Written request
Gather every line in the records below that contains the string "agent" and copy each such line in full. Case counts.

Records shown
☆ ☆ ☆ ☆ ☆

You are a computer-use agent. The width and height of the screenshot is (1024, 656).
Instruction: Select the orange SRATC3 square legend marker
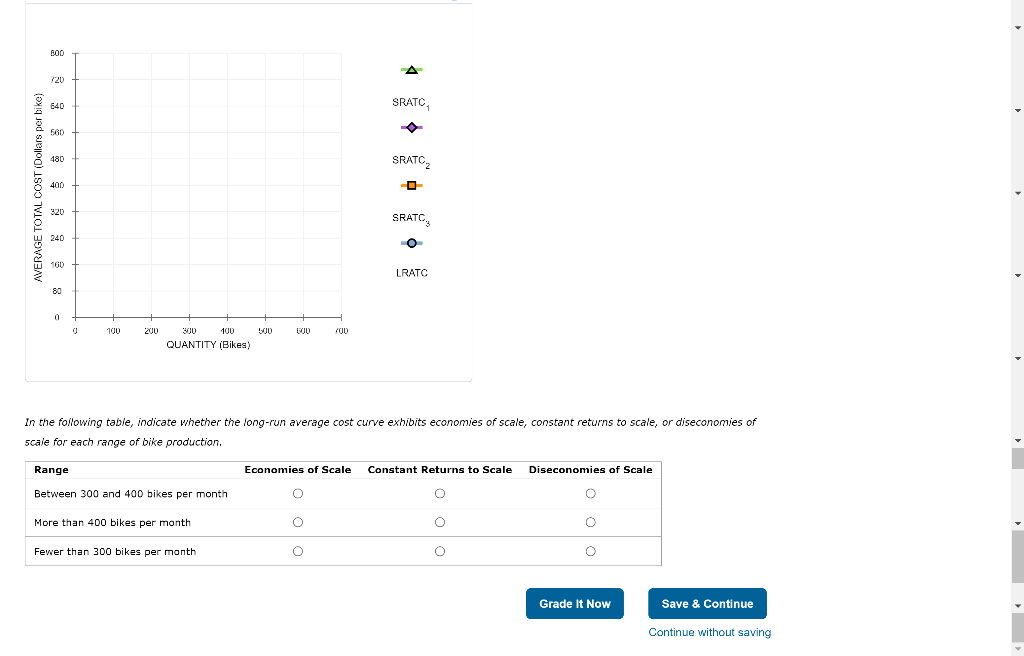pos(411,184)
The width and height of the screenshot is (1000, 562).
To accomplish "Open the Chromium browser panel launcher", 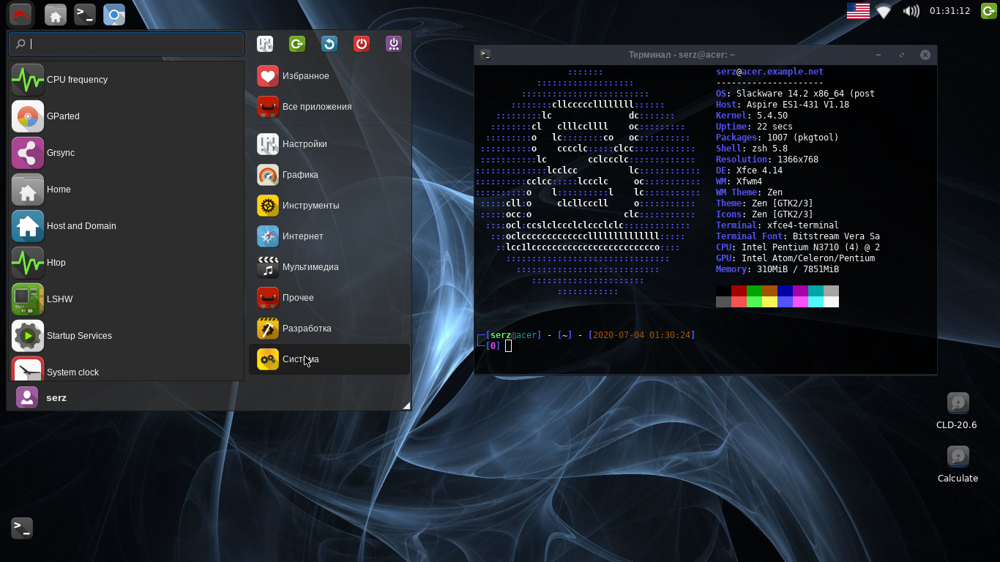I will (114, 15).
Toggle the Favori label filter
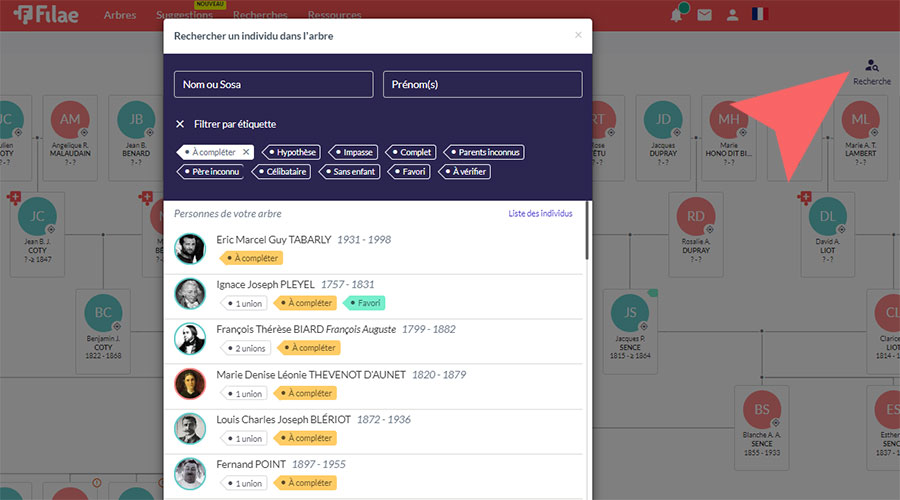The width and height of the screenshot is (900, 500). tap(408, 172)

☆ ☆ ☆ ☆ ☆

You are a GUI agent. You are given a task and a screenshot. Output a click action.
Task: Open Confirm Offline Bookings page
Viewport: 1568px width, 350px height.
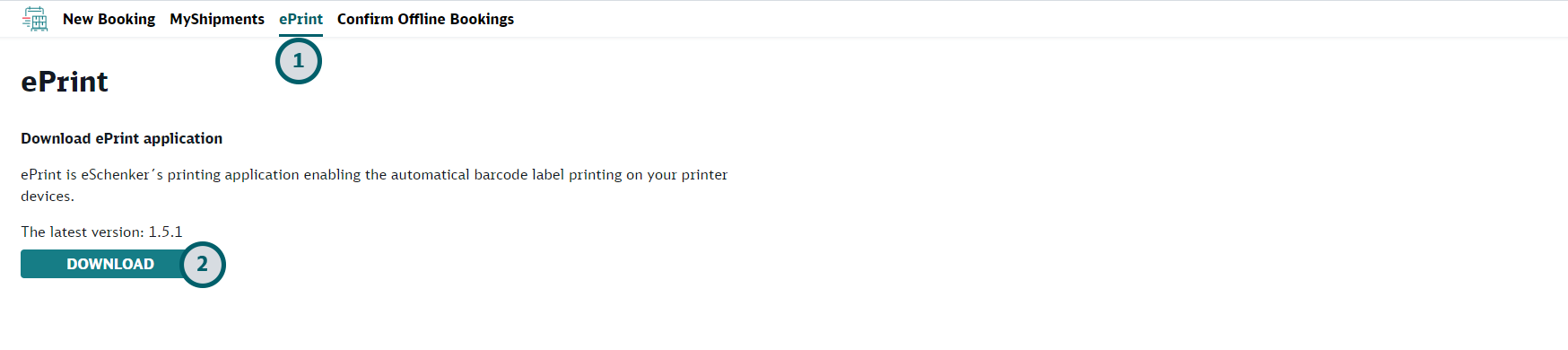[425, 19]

☆ ☆ ☆ ☆ ☆

Answer to this task
You are a computer-use agent. The width and height of the screenshot is (1024, 656).
You are a GUI agent. You are given a task and a screenshot. Output a click action.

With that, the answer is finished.